Is there a way to find the centerpoint of a sphere, if you have three points in a space and the radius of the sphere.
The 3 points have to be on the surface of the sphere and cant be inside the sphere.
I have searched far and wide but i cant find a solution. below what i am trying to do:
I have 3 points:
I have a sphere with radius R that is placed on these three points, the points support the sphere on the surface so it cant fall through any point.
I want to find the centerpoint of that sphere:
No, as the 3 points define infinite spheres. You can instead do the exercise with a circle.
Circle.ByBestFitThoughPoints
> Circle.Center
If you have 4 points instead you can use the sphere equivalent.
Three points on a surface with a given radius define a maximum of two spheres, no?
Go grab a balloon, your coffee cup, and a dry erase marker.
Drink any coffee in the cup.
Mark 3 points on the rim of the coffee cup with the dry erase marker. These are the points you’re providing.
Now blow up the balloon but don’t tie it off - just pinch it closed.
Rest the balloon atop the coffee cup. This is a sphere that touches your 3 points.
Now let some air out of the balloon. It’s another sphere touching your 3 points.
Now let some more air out. It’s another sphere touching your 3 points.
Now let out the air slowly and notice how the sphere always fits until it’s small enough to pass though the 3 points.
Now wipe the marks off your cup, fill the cup back up, and get back to work. 
2 Likes
Haha yeah when you put it like that its infinite spheres, but my radius is predetermined.
For three points and a given radius, i would need to find the centerpoint.
So with the formula/method im looking for, for any amount of air in the baloon we would be able to find the centerpoint of the sphere
So assume we have a graph, with three fixed points and a radius as an integer slider
Ah! Totally missed that. Sorry! Let’s get you squared away.
The logic you need:
- Draw a sphere at each radius
- Extract the surface of each.
- Intersect the first surface with the second surface and take the one item (a circle) out of the list.

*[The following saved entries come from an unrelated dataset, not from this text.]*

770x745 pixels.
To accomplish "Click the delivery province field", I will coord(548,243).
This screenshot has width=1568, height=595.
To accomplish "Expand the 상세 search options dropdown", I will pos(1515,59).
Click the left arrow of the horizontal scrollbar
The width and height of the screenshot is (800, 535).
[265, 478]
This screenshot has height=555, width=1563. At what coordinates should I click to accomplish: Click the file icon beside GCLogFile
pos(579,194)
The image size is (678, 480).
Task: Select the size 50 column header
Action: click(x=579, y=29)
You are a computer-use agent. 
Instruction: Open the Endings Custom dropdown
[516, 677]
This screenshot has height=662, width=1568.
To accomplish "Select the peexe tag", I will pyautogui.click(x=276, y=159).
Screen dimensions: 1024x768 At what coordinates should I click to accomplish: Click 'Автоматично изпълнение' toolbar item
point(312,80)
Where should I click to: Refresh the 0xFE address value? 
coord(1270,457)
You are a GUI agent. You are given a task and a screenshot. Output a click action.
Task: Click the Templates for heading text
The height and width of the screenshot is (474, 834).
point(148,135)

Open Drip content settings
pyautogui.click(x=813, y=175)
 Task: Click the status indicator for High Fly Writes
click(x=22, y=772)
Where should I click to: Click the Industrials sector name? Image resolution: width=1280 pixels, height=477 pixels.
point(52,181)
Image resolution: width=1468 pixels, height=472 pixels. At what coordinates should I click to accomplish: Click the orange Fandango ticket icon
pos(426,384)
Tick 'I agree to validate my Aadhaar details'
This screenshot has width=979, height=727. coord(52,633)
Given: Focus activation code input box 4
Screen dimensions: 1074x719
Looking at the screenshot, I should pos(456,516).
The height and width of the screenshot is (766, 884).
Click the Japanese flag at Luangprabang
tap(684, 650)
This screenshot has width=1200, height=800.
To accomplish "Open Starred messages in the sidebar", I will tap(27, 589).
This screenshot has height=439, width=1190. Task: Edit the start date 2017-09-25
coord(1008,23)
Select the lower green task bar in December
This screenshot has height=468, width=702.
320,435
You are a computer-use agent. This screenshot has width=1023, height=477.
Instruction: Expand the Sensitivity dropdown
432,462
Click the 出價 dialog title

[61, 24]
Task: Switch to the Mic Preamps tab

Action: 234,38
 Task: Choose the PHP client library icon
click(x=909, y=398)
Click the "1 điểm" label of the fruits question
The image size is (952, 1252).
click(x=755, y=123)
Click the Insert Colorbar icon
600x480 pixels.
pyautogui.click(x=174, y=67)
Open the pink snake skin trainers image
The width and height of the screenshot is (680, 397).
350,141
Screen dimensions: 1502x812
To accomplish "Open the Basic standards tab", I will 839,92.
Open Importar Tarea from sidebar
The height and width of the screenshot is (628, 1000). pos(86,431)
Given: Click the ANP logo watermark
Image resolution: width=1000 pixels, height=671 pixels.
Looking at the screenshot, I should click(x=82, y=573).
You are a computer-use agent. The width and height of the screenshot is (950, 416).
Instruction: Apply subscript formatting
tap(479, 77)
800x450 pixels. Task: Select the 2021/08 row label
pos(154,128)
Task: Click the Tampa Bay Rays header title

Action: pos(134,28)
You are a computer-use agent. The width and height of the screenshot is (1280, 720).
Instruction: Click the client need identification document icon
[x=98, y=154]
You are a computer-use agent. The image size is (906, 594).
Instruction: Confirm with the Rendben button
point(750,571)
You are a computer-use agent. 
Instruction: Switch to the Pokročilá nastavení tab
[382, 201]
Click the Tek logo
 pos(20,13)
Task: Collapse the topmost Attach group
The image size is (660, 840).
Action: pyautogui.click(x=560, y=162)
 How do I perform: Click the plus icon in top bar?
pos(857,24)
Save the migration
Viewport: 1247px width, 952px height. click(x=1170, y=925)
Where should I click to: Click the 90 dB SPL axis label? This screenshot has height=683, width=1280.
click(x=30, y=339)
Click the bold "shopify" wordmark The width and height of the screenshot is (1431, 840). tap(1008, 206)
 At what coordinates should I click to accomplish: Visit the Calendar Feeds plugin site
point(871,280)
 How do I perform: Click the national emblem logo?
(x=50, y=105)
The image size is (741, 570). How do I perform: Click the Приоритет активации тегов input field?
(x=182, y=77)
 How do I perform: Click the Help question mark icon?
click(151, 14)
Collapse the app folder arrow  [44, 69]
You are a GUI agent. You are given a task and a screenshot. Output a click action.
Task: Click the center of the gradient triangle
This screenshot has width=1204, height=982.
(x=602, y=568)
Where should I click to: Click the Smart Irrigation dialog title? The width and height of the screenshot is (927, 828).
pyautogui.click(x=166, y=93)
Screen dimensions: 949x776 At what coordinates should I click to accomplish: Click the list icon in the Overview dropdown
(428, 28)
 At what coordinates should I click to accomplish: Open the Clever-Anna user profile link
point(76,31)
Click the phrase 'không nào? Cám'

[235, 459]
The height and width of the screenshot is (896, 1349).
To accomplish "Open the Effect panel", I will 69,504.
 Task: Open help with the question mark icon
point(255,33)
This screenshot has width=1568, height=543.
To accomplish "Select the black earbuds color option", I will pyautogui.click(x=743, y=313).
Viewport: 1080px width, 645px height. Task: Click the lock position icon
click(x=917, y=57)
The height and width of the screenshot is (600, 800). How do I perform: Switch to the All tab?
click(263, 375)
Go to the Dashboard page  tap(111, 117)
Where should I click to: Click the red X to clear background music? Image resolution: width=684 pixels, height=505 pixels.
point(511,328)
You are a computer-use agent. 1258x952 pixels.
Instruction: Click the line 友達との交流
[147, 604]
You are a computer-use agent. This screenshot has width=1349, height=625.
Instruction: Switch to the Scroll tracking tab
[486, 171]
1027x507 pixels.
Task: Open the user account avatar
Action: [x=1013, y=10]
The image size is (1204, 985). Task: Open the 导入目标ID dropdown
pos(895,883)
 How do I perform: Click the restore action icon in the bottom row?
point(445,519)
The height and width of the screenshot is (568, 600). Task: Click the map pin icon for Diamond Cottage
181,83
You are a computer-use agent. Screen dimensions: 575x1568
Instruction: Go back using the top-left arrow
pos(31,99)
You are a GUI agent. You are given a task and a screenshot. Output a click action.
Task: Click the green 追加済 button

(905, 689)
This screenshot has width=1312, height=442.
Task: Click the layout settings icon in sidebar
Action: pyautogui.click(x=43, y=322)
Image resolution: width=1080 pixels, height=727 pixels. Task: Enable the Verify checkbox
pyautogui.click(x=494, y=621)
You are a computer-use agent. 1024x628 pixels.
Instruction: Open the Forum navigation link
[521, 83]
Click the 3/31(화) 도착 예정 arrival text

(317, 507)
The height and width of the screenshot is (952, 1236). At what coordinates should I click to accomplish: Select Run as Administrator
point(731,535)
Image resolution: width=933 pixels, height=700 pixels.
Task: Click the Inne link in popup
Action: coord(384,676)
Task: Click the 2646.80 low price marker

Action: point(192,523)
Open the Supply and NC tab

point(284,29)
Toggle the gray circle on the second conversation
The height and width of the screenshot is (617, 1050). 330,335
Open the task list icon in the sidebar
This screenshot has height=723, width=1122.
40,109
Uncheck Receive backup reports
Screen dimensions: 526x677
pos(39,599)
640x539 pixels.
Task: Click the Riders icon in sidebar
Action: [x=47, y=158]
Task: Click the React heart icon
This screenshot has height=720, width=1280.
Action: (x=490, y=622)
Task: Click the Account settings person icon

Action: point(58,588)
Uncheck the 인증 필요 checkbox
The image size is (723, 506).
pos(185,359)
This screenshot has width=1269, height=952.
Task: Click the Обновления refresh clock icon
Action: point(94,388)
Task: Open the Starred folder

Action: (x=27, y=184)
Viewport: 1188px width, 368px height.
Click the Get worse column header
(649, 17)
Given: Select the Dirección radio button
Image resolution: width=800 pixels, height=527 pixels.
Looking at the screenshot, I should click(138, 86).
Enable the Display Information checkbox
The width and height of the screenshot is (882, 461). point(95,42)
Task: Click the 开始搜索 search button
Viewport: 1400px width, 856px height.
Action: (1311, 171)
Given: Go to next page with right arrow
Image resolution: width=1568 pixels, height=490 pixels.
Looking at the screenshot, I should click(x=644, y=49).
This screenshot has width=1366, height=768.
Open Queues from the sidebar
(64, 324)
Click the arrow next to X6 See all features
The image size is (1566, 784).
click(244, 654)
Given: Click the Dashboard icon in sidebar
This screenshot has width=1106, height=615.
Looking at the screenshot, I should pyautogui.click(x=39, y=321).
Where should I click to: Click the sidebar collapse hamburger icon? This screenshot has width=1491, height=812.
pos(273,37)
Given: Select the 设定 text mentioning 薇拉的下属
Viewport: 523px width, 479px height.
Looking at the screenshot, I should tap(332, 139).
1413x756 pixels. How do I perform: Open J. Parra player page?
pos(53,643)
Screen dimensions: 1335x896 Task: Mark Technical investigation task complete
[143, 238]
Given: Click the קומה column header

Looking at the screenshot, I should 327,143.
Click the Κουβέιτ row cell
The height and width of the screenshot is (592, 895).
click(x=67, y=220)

- Intersect the circle with the 3rd surface.
- Any resulting point is a possible sphere with the given radius.
- If 0 your radius is too small
- If 1 your sphere is the same as the circle which hits all 3 points.
- If 2 you’ll need to decide which to work with - positive side of the plane formed by the points or the negative side.
Here is some design script to do the same:
def sphereFinder (pnts: Point[], radius: double)
{
surfs =
List.FirstItem(
Sphere.ByCenterPointRadius(pnts,radius).Explode()@L2<1>
);
intersects =
surfs[0].Intersect(surfs[1])[0].Intersect(surfs[2]);
return intersects;
};
1 Like
Ahh man, wish I left the office a little later haha. Thanks Jacob, I’ll check tomorrow!
1 Like
This is so simple yet clever.. I knew i could find the center of a circle on a plane by drawing two circles at the points along the perimeter, no idea why i didn’t realise you could do this with spheres..
Thank you Jacob!
1 Like
Just one more follow up..
Can you point me in the right direction so i can get the surface of the circle that is touching the three points?
I want to drop the sphere and keep only the relevant surface, so it would look something like this:
Likely Geometry.Trim, where the tool is the plane built from the 3 points and the discard side is any point translated slightly towards the center.
That said, it looks like you are building a fabric structure, and those shapes aren’t actually spherical in nature, so you might want to rethink the geometry creation. DynaShape might be a better solution from an end result and product speed standpoint.